Parmi les soldats, il y avait un officier qui montait un cheval avec quatre pieds blancs. [Cet officier était manifestement le capitaine French, de la septième cavalerie]. Les Sioux ont longtemps combattu de nombreux hommes courageux de différents peuples, mais les Sioux disent que cet officier était l'homme le plus courageux qu'ils aient jamais combattu. Je ne sais pas s'il s'agissait du général Custer ou non. Beaucoup de Sioux que j'entends parler me disent que c'était lui. J'ai vu cet officier au combat à plusieurs reprises, mais je n'ai pas vu son corps. On m'a dit qu'il avait été tué par un Indien Santee qui avait pris son cheval. Cet officier portait un chapeau à larges bords et un manteau en peau. Il a sauvé la vie de nombreux soldats en faisant tourner son cheval et en couvrant la retraite. Les Sioux disent que cet officier était l'homme le plus courageux qu'ils aient jamais combattu. J'ai vu deux officiers qui se ressemblaient, tous deux ayant de longs cheveux jaunâtres.

Données brutes |
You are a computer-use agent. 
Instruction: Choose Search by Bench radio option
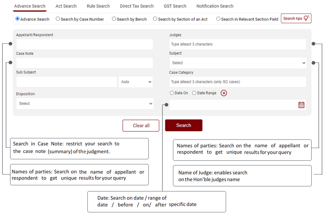click(114, 19)
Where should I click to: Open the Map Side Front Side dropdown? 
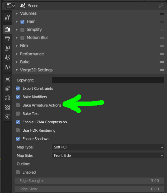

Consigne écrite |
Selon le texte retenu, que portait l'officier dont le cheval avait quatre pieds blancs ? Pour répondre, fiez-vous uniquement au texte retenu.

Réponse ci-dessous |
Il portait un chapeau à larges bords et un manteau en peau.